◆ Goal of the exercise
Lines with the string "agent" must each be copied from the listing.

:::::

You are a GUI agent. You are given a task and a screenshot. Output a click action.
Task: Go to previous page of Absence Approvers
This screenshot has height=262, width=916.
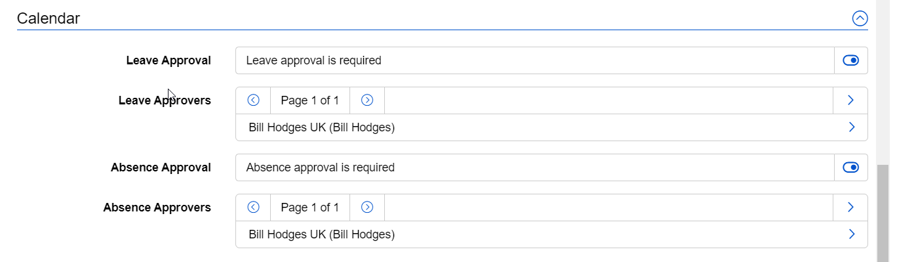coord(253,207)
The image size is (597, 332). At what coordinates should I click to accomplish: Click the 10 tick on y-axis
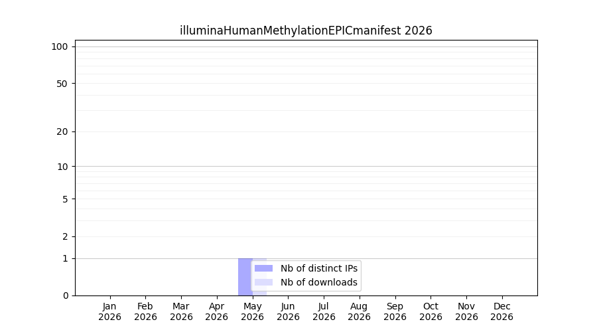(62, 167)
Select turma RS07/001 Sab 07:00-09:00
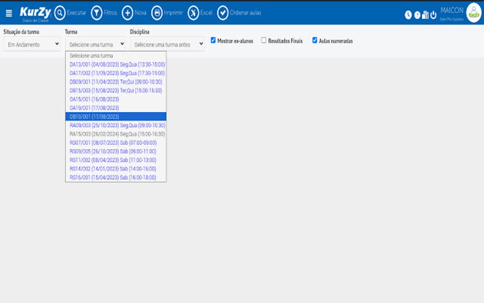 pyautogui.click(x=116, y=142)
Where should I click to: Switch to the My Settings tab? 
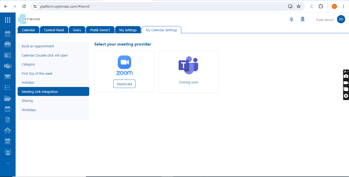(x=128, y=30)
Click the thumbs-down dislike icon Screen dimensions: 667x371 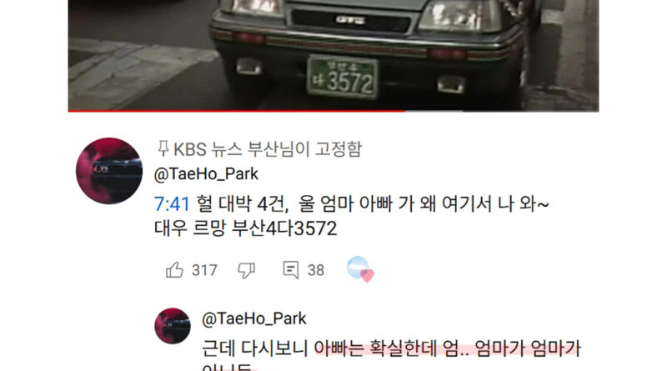pos(246,270)
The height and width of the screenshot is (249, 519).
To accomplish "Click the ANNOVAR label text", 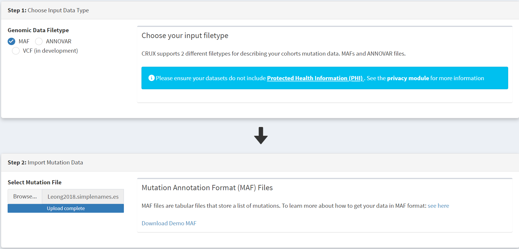I will coord(59,41).
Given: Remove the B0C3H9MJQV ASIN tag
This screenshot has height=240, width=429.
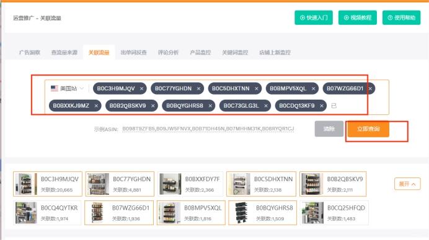Looking at the screenshot, I should click(141, 88).
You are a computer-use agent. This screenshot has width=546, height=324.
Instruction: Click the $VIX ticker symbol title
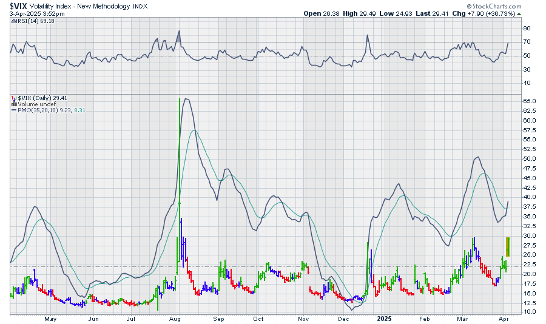click(19, 5)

:::::

◆ Response to this task
You are a GUI agent. You are given a task and a screenshot. Output a click action.
You are a computer-use agent. This screenshot has width=546, height=324.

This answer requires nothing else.